Desperate to overturn the results of the 2020 presidential election that he lost badly to President Joe Biden, Donald Trump hatched a plan that involved ousting acting attorney general Jeffrey Rosen and replace him with a handpicked toady who had agreed to pressure election officials in the state of Georgia until they relented and declared Trump victorious in the Peach State, according to a blockbuster report from the New York Times:

“The Justice Department’s top leaders listened in stunned silence this month: One of their peers, they were told, had devised a plan with President Donald J. Trump to oust Jeffrey A. Rosen as acting attorney general and wield the department’s power to force Georgia state lawmakers to overturn its presidential election results.

“The unassuming lawyer who worked on the plan, Jeffrey Clark, had been devising ways to cast doubt on the election results and to bolster Mr. Trump’s continuing legal battles and the pressure on Georgia politicians. Because Mr. Rosen had refused the president’s entreaties to carry out those plans, Mr. Trump was about to decide whether to fire Mr. Rosen and replace him with Mr. Clark. The department officials, convened on a conference call, then asked each other: What will you do if Mr. Rosen is dismissed? The answer was unanimous. They would resign.”

The threats of resignation by so many top DOJ officials kept Trump from carrying out his own Saturday Night Massacre just so he could garner Georgia’s 16 electoral votes, which would have left him short of the 270 necessary for a second term in office:

“Their informal pact ultimately helped persuade Mr.
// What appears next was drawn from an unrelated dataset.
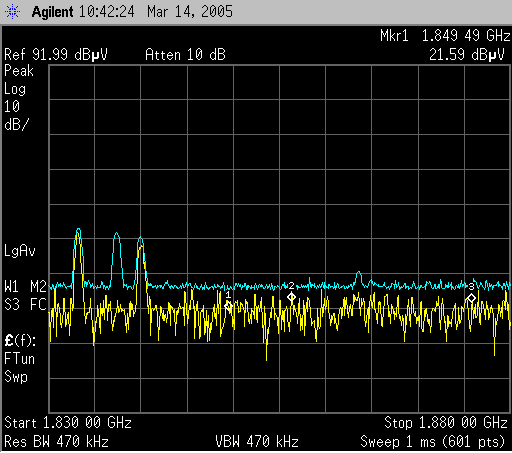The height and width of the screenshot is (453, 512).
Task: Click the W1 M2 trace status label
Action: coord(25,287)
Trump to keep Mr. Rosen in place, calculating that a furor over mass resignations at the top of the Justice Department would eclipse any attention on his baseless accusations of voter fraud. Mr. Trump’s decision came only after Mr. Rosen and Mr. Clark made their competing cases to him in a bizarre White House meeting that two officials compared with an episode of Mr. Trump’s reality show ‘The Apprentice,’ albeit one that could prompt a constitutional crisis.”
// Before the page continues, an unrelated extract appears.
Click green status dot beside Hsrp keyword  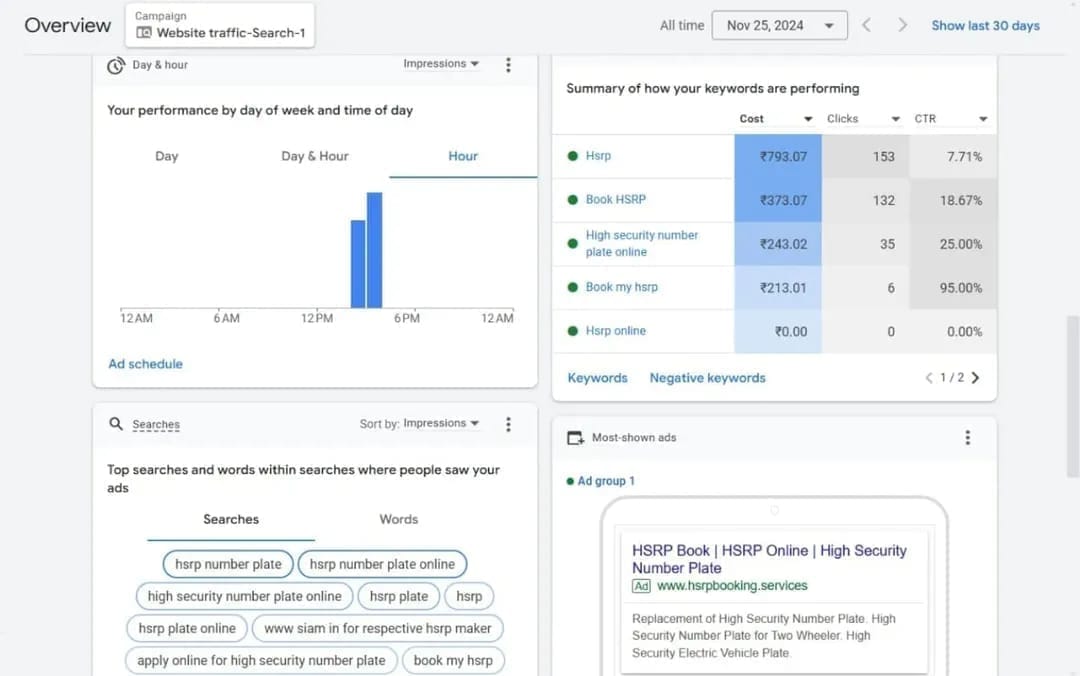[573, 156]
This latest revelation could well come up at Trump’s second Senate impeachment trial, which will begin in February. If it can be proven that the former president did indeed attempt to manipulate the results of the election, that evidence could be introduced by House impeachment managers to show a pattern of criminal behavior that might convince some Senate Republicans to vote for Trump’s conviction.